## Problem statement
Using the data below, print exactly the line with "You are a computer-use agent.", the line with "Viewport: 1513px width, 784px", and every line between them, but none of the pictures.

Excerpted records Start Marker

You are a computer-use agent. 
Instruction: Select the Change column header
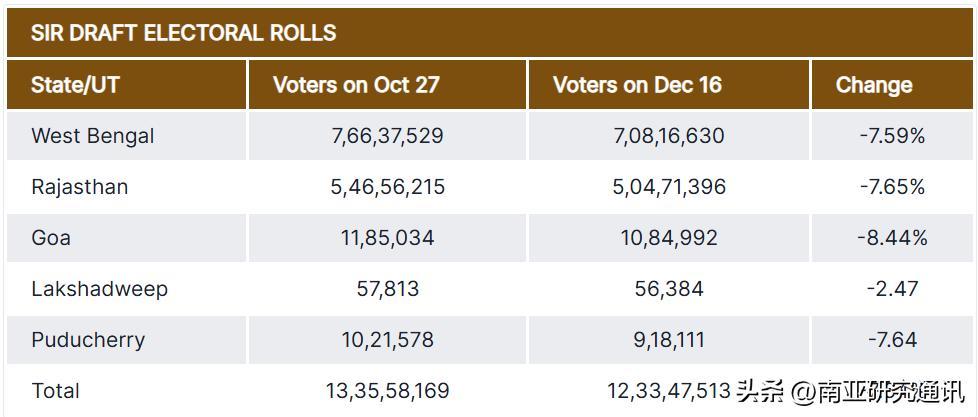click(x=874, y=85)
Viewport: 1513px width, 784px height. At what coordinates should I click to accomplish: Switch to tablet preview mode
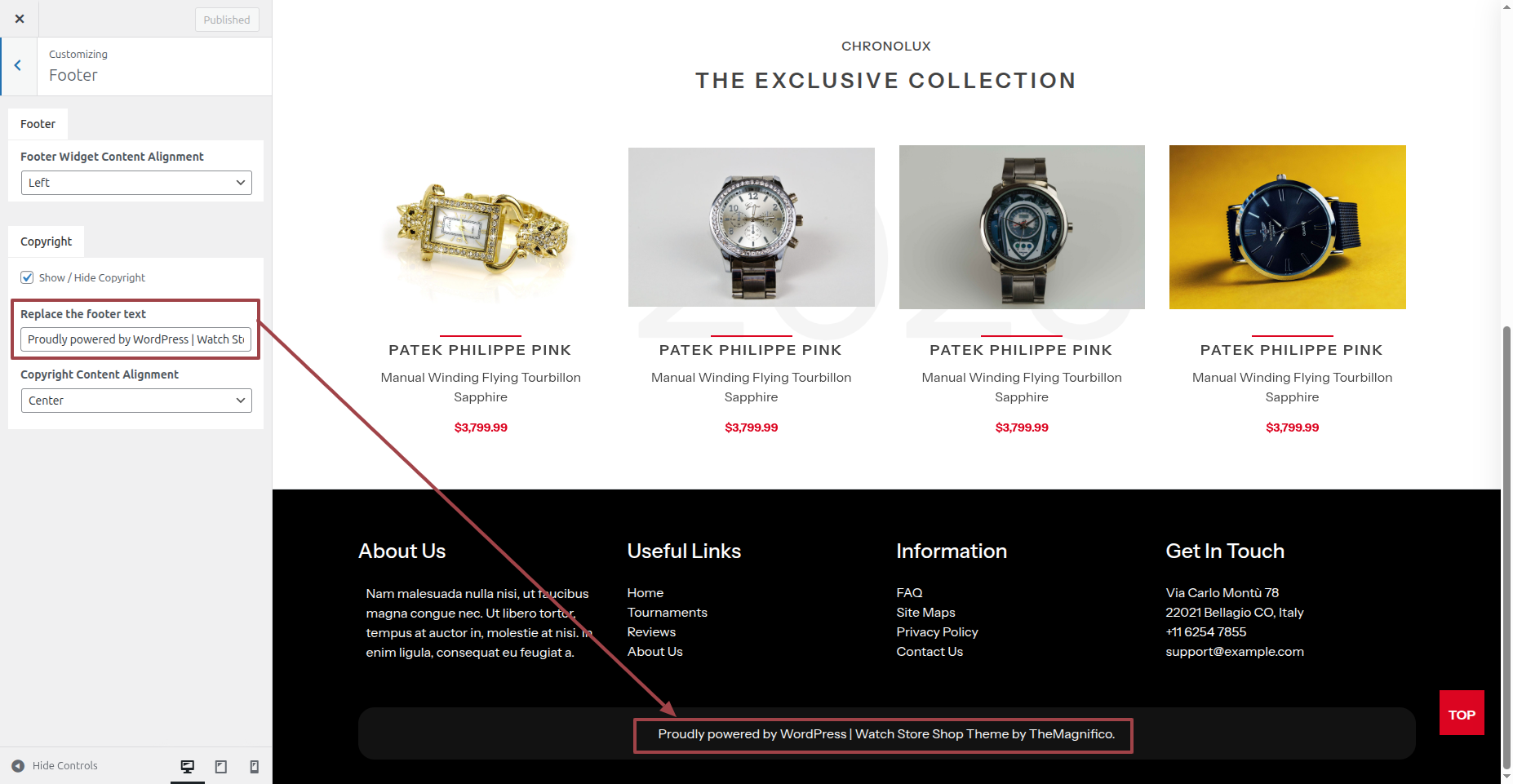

Excerpted records End Marker
Excerpted records Start Marker

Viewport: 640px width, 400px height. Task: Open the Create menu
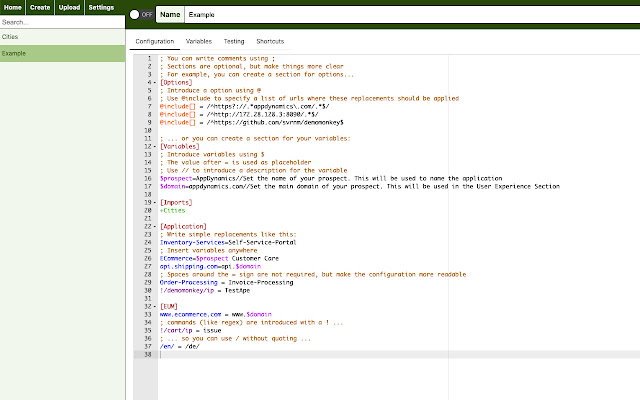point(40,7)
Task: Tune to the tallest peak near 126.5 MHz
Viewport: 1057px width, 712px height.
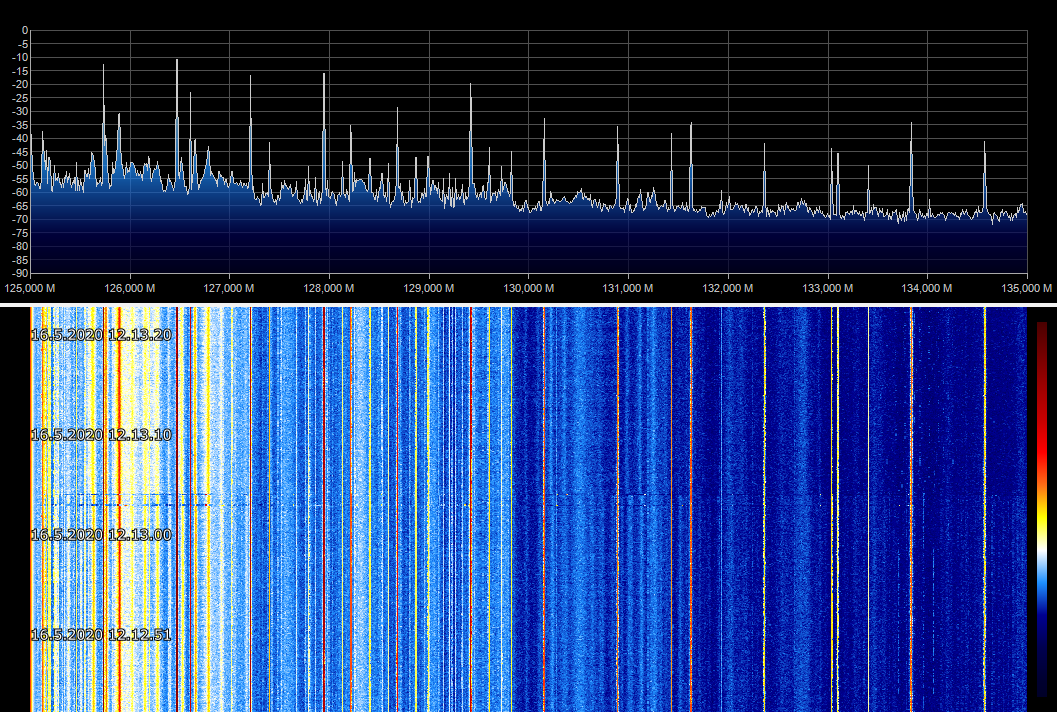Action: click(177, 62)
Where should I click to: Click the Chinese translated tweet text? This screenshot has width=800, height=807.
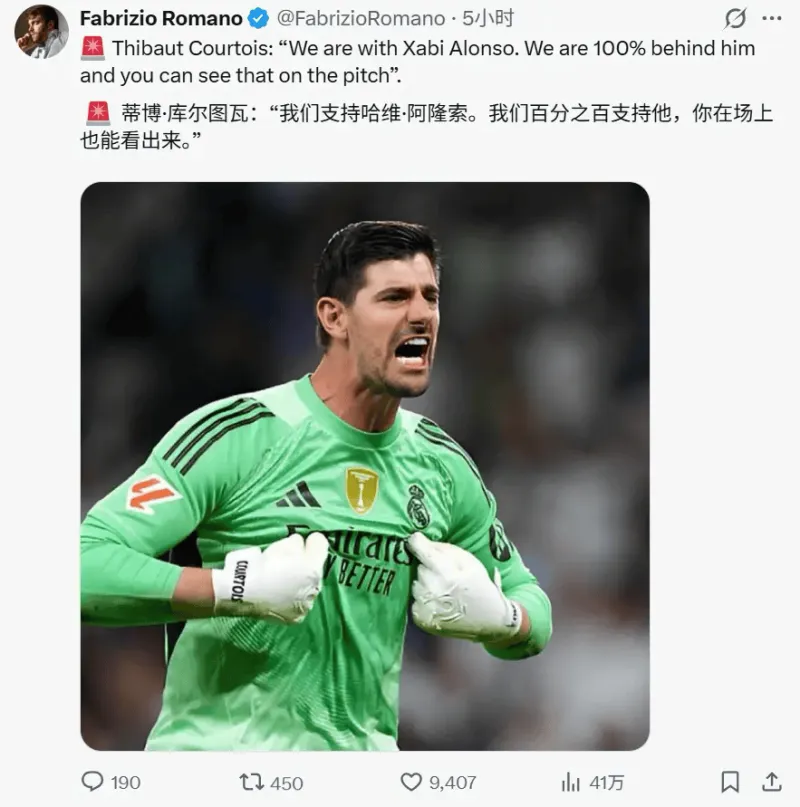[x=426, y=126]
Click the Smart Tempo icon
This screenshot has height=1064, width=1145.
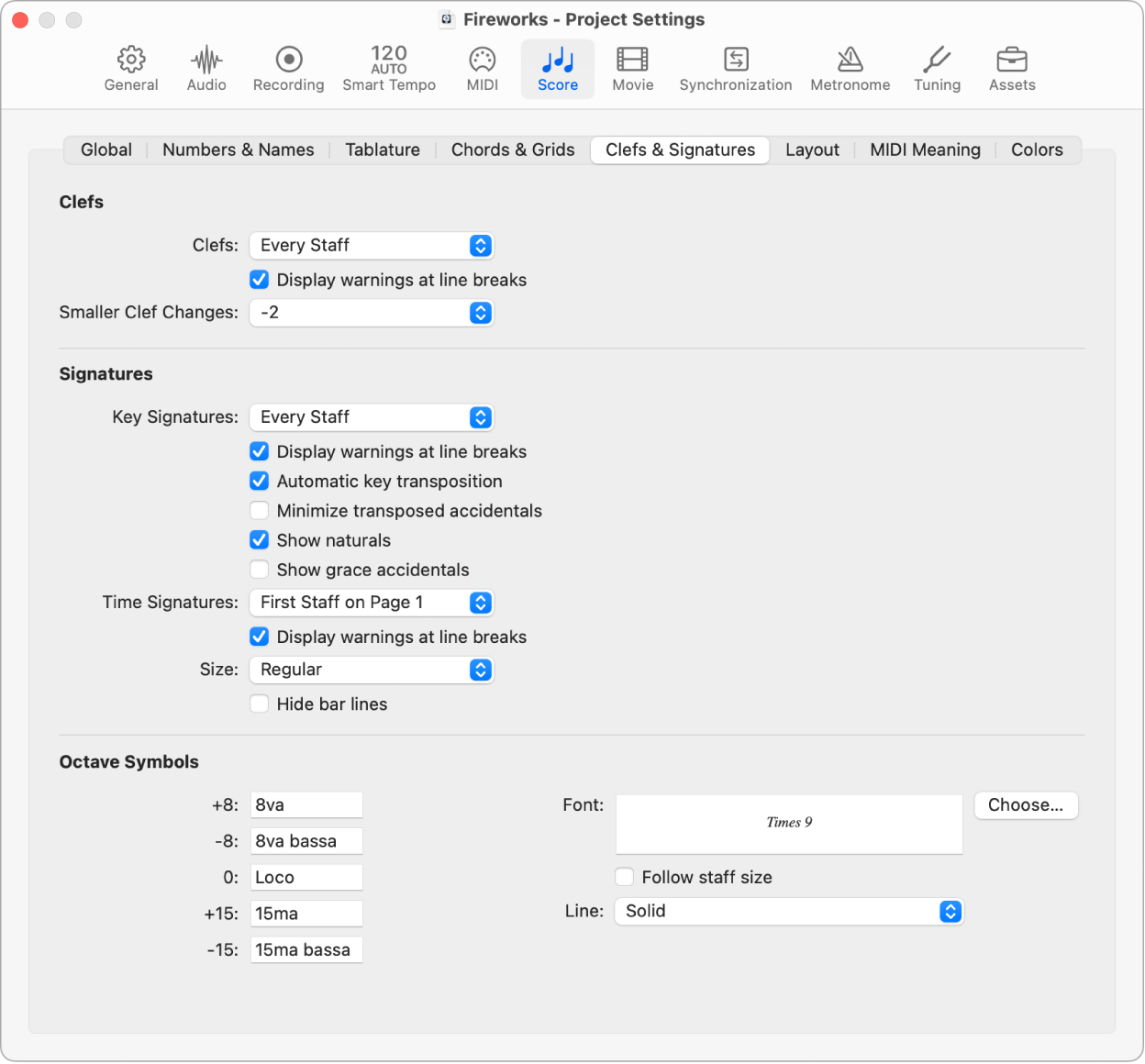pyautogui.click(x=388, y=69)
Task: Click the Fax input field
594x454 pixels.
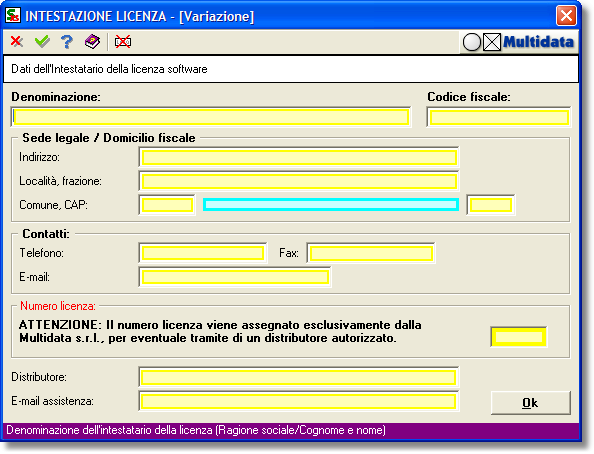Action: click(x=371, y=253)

Excerpted records End Marker
Excerpted records Start Marker

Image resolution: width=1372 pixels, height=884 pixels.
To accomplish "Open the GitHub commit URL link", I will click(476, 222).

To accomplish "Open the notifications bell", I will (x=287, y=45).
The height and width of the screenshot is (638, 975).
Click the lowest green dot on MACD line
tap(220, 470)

Excerpted records End Marker

## Expected output
You are a computer-use agent. 
Instruction: Select the Change column header
click(x=874, y=85)
Viewport: 1513px width, 784px height. At what coordinates should I click to accomplish: Switch to tablet preview mode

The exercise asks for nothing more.